A Deep-Learning-Powered Near-Real-Time Detection of Railway Track Major Components: A Two-Stage Computer-Vision-Based Method

Abstract

A deep-learning-powered two-stage method for automating the inspection of railway track major components is developed in this article. Rails and two types of fasteners: 1) bolts and 2) clippers, are considered as major targeted objects in this study. Based on railway images, the developed method realizes the accurate railway track inspection via two stages: 1) the initial detection and 2) the detection calibration. At stage I, a squeeze and excitation participated YOLOv3 model is developed to generate initial detection results. A domain-logic-based hybrid model (DLHM) developed with the domain knowledge is introduced to enhance the detection performance at stage II. The DLHM consists of two modules: 1) a module for the problematic region calibration and 2) another module for the symmetric region calibration.

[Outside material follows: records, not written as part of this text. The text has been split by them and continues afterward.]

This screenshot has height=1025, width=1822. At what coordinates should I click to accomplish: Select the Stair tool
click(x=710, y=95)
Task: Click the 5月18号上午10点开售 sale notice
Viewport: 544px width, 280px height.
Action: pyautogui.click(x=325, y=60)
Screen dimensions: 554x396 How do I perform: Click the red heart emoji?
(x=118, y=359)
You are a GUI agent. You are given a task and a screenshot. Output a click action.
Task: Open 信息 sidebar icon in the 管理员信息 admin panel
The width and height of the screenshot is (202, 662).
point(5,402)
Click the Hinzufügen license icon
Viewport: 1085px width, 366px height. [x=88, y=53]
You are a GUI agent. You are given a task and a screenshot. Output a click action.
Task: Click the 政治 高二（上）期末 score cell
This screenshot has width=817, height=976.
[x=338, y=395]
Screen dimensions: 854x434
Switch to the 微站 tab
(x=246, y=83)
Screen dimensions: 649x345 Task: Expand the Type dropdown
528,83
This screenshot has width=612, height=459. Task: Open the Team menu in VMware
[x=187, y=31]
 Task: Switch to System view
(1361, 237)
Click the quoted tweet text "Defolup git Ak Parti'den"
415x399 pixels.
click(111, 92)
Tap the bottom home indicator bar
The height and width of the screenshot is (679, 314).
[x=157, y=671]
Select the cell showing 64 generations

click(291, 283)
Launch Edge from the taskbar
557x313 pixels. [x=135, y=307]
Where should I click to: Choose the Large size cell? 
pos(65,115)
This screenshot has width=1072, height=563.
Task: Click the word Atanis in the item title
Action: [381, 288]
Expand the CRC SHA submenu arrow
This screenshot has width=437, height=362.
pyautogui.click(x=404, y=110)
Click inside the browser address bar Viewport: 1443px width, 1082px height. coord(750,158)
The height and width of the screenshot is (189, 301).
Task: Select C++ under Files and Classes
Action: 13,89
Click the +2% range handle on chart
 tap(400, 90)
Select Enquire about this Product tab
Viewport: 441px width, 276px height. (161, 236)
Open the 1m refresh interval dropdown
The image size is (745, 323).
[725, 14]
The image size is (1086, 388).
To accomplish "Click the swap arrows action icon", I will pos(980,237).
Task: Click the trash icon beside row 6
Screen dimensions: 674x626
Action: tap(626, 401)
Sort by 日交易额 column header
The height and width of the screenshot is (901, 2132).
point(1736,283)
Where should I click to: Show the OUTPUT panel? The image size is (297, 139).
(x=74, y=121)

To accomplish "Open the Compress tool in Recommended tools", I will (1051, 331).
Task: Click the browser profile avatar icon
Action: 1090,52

The developed DLHM offers a high probability on inspecting overlooked or misclassified interested objects generated from stage I. The effectiveness of the proposed method for detecting railway tracks is validated with field collected railway images. An overall 95.2% mAP can be achieved via the proposed method. Four state-of-the-art deep-learning-based methods are considered as benchmarks to verify advantages of the proposed method. Via a deep comparative analytics, we show that the proposed method offers a state-of-the-art performance in the railway track major component inspection task.